▶ TASK PROMPT
Note the line where "Where should I click to: Click the TNT" appears in the data below; write it out exactly, along with every line that comes after it to the end.
== PROVIDED DATA ==
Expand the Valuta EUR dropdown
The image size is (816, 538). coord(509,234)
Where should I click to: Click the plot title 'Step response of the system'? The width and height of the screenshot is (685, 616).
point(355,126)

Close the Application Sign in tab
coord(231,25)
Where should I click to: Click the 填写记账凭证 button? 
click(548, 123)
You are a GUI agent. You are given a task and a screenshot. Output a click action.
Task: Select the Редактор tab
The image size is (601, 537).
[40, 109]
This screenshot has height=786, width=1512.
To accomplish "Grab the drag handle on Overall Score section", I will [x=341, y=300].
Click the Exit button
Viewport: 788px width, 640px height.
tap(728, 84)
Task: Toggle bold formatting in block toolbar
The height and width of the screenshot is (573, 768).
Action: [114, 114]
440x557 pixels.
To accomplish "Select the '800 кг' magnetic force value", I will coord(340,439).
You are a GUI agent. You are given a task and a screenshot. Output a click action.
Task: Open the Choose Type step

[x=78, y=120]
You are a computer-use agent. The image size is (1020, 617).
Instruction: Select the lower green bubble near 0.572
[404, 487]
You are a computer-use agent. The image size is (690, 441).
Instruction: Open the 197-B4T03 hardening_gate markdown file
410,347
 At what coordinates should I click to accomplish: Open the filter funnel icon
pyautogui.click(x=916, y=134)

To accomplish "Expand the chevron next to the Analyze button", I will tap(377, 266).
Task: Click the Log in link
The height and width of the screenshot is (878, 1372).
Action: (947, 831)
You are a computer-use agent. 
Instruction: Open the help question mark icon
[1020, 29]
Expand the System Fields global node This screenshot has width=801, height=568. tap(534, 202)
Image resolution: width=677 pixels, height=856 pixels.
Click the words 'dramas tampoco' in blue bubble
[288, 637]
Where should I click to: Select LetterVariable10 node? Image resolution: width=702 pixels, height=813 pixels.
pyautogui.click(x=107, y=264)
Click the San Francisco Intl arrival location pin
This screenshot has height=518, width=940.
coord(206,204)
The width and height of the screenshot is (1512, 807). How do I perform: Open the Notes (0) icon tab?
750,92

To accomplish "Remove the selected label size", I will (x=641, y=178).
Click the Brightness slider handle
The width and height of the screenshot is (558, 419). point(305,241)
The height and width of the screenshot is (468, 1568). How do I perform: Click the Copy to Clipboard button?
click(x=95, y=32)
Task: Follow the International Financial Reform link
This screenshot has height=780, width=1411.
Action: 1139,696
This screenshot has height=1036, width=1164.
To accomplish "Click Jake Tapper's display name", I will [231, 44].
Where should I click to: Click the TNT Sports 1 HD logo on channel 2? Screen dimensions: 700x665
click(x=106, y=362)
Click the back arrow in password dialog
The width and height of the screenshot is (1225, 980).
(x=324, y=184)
===
▶ EXERCISE ANSWER
Where should I click to: Click the TNT Sports 1 HD logo on channel 2? Screen dimensions: 700x665
click(x=106, y=362)
Click the back arrow in password dialog
The width and height of the screenshot is (1225, 980).
(x=324, y=184)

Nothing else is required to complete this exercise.